CIS & The Day We Fight Back

Today, Stanford’s Center for Internet and Society joins Greenpeace, Mozilla, Electronic Frontier Foundation, the Libertarian Party, and an array of ideologically diverse groups in The Day We Fight Back against mass surveillance.

We are a public interest program, striving to improve both technology and law, and encouraging decision makers to design both as a means to further democratic values. Mass surveillance is incompatible with our mission. Information is power.  With unfettered information about everyone, we can be singled out, targeted, marginalized, investigated, discredited, or jailed for pushing for peaceful change. No one may ever know how or why our voices were silenced. So we join The Day We Fight Back to help end mass surveillance, and we hope you will join us, too. This may not be your most important issue.  Perhaps you care about freedom of expression, innovation, anti-discrimination, smaller government, gun rights, or the environment. Whatever your issue is, if you want the government to change business as usual, you are playing blindfolded, and the powers that be are in the light. The heroes of your movement are subject to being picked off at any time—for example, their messages sent to the DEA or the IRS, or embarrassing profiles made to discredit them in the eyes of the public—unless and until we resolve this problem.  

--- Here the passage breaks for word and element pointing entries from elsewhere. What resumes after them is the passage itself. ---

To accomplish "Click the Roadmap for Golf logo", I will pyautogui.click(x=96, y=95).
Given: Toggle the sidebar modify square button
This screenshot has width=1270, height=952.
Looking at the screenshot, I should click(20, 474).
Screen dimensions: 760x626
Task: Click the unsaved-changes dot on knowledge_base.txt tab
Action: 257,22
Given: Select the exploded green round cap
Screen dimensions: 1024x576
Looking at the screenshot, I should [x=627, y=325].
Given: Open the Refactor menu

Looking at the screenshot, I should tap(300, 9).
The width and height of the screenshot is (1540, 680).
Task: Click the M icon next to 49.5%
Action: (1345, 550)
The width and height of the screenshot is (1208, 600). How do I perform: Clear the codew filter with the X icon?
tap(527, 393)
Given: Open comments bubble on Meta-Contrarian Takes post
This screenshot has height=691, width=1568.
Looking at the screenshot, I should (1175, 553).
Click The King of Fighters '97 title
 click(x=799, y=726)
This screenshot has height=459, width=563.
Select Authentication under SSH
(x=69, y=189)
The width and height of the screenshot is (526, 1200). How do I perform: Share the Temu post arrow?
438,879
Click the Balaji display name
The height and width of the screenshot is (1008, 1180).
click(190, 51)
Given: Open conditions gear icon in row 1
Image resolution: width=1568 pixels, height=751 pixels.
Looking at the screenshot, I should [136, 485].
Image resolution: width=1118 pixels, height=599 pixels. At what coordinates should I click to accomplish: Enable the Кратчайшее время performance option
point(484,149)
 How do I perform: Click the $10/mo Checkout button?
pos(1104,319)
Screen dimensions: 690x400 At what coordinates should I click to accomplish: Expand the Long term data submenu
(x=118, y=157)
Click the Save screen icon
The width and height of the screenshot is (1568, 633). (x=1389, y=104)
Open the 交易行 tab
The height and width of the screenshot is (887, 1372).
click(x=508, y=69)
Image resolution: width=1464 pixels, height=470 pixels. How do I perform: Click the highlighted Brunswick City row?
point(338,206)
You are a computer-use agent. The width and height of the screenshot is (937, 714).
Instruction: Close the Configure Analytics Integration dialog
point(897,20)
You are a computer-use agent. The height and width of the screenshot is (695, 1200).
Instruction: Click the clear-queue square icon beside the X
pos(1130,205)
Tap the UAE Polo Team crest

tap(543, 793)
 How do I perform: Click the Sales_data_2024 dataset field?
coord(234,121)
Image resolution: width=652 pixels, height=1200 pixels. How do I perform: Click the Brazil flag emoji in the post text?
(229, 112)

Last summer, the world learned that the United States’ intelligence agencies are conducting mass surveillance of millions of innocent people--Americans and citizens of other nations. We don’t know the whole story. Surveillance practices are secret, targets are secret, and even some of the laws under which the agencies operate are secret. The government has many techniques for masking the full scope of its information collection. Nevertheless, newspapers report that the National Security Agency obtained 70 million French telephone calls and 60 million Spanish ones in a single 30-day period. In a single day, the agency sucked in 444,743 e-mail address books from Yahoo, 105,068 from Hotmail, 82,857 from Facebook, 33,697 from Gmail and 22,881 from unspecified other providers.  The NSA also collects daily contacts from an estimated 500,000 buddy lists on live-chat services as well as from the inbox displays of Web-based e-mail accounts. It collects approximately 250 million communications and “communications transactions” a year from inside the United States, a collection that includes Americans’ messages and calls with people overseas, as well as improperly collected purely domestic communications the NSA nevertheless keeps. The agency also obtains hundreds of thousands of peoples’ calling records under a law whose primary sponsor says was never conceived of for bulk collection purposes. 

Perhaps worse, the United States government actively undermines Internet security by subverting the process for adopting encryption standards and forcing companies to install surveillance back doors. 

We want new laws to end mass surveillance and to protect the integrity of digital transmissions. We want the laws to ensure that we—all of us—can live in a truly free society, where innocent people are left alone and free to push for even dramatic political and social change without fear of reprisals. In January 2012, we defeated the SOPA and PIPA censorship legislation with the largest Internet protest in history. Privacy, like free expression, is a foundational part of democracy. It is going to take more than One Day to Fight Back. But today is the day we start. Together, we can do this. 

So please, take some time today to educate yourself about the issue, if you aren’t already following it.  And contact your legislator using the tools on our website today. Let your representatives know that we reject government policies that seek to observe, collect, and analyze our every digital action. Together, we will make it clear that such behavior is not compatible with democratic governance. Together, if we persist, we will win this fight.